Enter: The infamous Titanic "door debate," which has been ongoing for a full 25 years. The debate questions whether Jack could have fit onto the door that kept Winslet's character afloat after the Titanic hit the iceberg, sending its passengers into the ocean. Many fans believe Jack could have survived had he climbed onto the door alongside Rose — and now it's clear where Winslet lands where this debate is concerned.

Winslet shared her thoughts on an episode of the Happy Sad Confused podcast. Her take on the door debate? "You just have to make a joke of it, don't you?" Winslet answered when asked to share her thoughts. "I don't f— know. That's the answer ... I don't f—know."

Winslet did go on to elaborate — and provide a more definitive answer.

"I have to be honest; I actually don't believe that we would have survived if we had both gotten on that door," said Winslet, who is no stranger to underwater activity. "I think that he could have fit, but it would have tipped ... and it would not have been a sustainable idea. So you heard it here for the first time: Yes, he could have fit on that door, but it would not have stayed afloat."

Winslet also spoke up about another part of the film's legacy: The comments on her body that colored the discourse surrounding the film. "Apparently I was 'too fat'," Winslet said. "Why were they so mean to me? They were so mean. I wasn't even f— fat."

The actress went on to discuss the way culture around body commentary has shifted since the film's 1997 release, and she spoke up about how she would respond to the body-shaming if she were given a chance to go back in time.

"If I could turn back the clock, I would have used my voice in a completely different way," said Winslet. "I would have said 'Don't you dare treat me like this. I'm a young woman. My body is changing. I'm figuring it out. I'm deeply insecure. I'm terrified. Don't make this any harder than it already is.'"

"That's bullying and actually borderline abusive," she continued. "And now that wouldn't happen.
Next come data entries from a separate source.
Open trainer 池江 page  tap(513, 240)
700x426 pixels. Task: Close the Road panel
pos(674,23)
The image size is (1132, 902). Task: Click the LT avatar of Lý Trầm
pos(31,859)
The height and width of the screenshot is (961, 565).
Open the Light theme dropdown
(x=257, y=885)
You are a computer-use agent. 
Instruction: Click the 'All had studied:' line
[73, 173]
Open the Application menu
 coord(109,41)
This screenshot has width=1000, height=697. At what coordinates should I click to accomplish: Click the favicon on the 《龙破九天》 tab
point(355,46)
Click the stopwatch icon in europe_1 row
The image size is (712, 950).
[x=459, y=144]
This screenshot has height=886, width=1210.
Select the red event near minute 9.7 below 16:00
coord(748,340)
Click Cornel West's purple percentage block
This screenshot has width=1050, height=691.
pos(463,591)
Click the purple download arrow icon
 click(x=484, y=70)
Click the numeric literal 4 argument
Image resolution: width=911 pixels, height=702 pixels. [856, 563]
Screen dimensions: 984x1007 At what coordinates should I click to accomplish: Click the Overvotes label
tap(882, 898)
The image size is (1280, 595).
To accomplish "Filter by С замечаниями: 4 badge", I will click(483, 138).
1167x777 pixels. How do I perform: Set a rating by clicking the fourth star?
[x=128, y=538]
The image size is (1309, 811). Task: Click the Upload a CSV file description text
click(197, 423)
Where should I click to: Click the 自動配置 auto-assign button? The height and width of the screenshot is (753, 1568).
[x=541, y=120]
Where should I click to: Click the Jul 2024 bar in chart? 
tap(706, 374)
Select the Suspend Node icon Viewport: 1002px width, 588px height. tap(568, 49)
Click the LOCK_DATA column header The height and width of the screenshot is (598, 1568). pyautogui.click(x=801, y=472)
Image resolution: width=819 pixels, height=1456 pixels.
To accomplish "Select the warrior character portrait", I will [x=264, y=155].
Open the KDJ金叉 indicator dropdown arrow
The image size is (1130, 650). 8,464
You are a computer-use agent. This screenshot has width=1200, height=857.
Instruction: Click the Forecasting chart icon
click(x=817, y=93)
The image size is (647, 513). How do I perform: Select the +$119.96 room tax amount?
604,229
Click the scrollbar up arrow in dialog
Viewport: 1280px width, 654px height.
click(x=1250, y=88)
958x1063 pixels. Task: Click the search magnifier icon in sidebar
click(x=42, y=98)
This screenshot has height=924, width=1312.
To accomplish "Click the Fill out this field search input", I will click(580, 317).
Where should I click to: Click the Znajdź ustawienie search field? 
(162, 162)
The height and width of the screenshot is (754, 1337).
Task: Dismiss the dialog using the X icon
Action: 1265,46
And if it did happen, a young actor would truly respond in exactly the way I just did. ... This nonsense of commenting on bodies and how women look, it's getting better, but we've still got such a ways to go."

With a definitive answer to the Titanic door debate, it's clear that Winslet is ready to move on from the age-old hypothetical — and the body shamers who made her feel insecure back then, too.